There is a fat hesitation in what to say when a man such as this acts like I am a demi-god. I feel ashamed. I have something and he doesn’t. Can we navigate that tension without condescension? I tell myself I know the roles could be reversed in an instant, but I don’t know that. I have no concept of that. That is the worst sort of lie—the kind we tell ourselves.
I smile as I approach and have the gall to put the money in his hat instead of his hand. The sting of separation and arrogance is an immediate burn. I want to fish the coins out, correct my ignorance. I say something useless like “here you go,” or “have a good day” and the inevitable “oh you’re welcome” to his pleading thank you. There is always a pivoting in my legs even as I drop the change—an urge to get away as fast as possible—in case it’s not enough. Not enough connection. Not enough cellular respect. Not enough love. It is a cramping mantra that feeds on all of us—not enough.
I do my balletic spin of shame and begin to walk away, already thinking about the 5,000 dollar cheque I need to deposit to an account to avoid penalties.
“Ma’am? Excuse me, miss?” I hear his quiet voice from behind me. The sound of it sends the awful message charging through my brain: you want more?
Turning back to him, I notice his eyes match the day’s bright blue sky. His mouth is collapsed with no teeth to hold it strong. I also see a simplicity all over his face. I know he has been taken advantage of in this life.
It’s amazing and heartrending what we see when we truly look.
“Miss,” he says holding out the loonies I bestowed up him, “I really appreciate this but…” He smiles and I am met with enough openness to flood the universe. “What I could really use is a bag of dog food.” He extends his stick-thin arm and attempts to drop the coins back into my hand… he would never dream of dropping them into my hat.
His dilemma is a swift army boot to my gut.

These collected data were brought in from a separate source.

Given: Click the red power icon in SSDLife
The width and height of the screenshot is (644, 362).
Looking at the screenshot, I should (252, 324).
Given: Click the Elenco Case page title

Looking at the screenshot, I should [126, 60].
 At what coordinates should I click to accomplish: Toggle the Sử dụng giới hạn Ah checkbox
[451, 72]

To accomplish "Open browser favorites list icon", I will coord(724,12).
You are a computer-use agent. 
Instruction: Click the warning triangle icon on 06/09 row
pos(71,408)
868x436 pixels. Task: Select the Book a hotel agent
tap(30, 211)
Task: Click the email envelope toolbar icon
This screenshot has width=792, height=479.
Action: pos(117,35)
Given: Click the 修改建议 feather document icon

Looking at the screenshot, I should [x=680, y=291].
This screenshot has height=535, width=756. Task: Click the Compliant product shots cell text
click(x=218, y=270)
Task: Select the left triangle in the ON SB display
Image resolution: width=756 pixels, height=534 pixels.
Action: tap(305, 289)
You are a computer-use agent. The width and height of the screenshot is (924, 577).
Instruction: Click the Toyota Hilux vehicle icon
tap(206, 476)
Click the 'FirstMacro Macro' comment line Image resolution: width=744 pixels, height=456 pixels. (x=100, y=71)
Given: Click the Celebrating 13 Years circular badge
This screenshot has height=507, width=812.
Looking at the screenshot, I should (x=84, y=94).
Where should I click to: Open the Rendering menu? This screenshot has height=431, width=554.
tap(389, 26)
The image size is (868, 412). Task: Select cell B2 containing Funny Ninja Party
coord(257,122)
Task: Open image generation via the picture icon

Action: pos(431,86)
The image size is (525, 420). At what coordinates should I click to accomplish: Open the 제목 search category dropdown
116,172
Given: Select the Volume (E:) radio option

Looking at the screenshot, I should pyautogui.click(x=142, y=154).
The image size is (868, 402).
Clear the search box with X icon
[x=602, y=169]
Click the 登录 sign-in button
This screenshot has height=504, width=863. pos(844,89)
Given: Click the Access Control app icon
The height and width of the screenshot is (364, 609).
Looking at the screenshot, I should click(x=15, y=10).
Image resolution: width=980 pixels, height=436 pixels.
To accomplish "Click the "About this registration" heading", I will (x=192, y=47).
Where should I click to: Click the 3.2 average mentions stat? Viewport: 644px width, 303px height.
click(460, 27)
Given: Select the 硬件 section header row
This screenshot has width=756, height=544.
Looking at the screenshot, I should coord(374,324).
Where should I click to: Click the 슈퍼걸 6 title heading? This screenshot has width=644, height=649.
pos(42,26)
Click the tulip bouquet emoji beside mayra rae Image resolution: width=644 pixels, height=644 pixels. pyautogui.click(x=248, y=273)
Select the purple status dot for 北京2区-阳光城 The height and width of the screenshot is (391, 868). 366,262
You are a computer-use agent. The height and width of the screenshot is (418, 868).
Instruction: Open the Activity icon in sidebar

“You have a dog?” I manage to ask.
His reply undoes me.
“Actually, I live in a group home just over there,” he points to a place I know is not well sought after, “and one of the guys I live with has two dogs and they could really use some food.”
I drop my gaze to the pavement, blinking and swallowing what threatens to erupt. The conversation I had with the universe just that morning as I walked the woods comes flooding in. Show me something amazing today. Give me jaw-dropping!
I swipe my eyes and nose in front of the dog food selections of the grocery store. And when I return to the brick wall of the liquor store, he tries again to give me back the paltry loonies.
On the two-minute car ride to his house, I find out he’s lost 40 pounds, then gained 20. He only drinks beer every once in a while. He has to take medication for arthritis. And his mum is dead but was a hairdresser before that.
I enter his yard through a gate held on a single hinge and I deposit onto his doorstep the biggest bag of dog food I could carry. He rushes over to several boxes of apples and lemons and potatoes squatting on the weedy lawn.
“I got them for free! Take as much as you want!”
He loads my arms with local produce and throw-aways from the grocer. I walk back to my car, juggling apples and potatoes, not wanting to see the dogs who now have food for the month. I fear the rent in my heart will split completely, leaving me a yowling mess on the busy street if I see their all-knowing canine eyes.
He chats along happily behind me, and I think about how warm the sun is on my shoulders. Until I realise it’s him.
As I drive home, I thank and cry, and thank again. I wondered how many jaw-droppers we miss in a day, how much sunny openness we block, how many truly selfless souls we ignore in favor of our assumptions.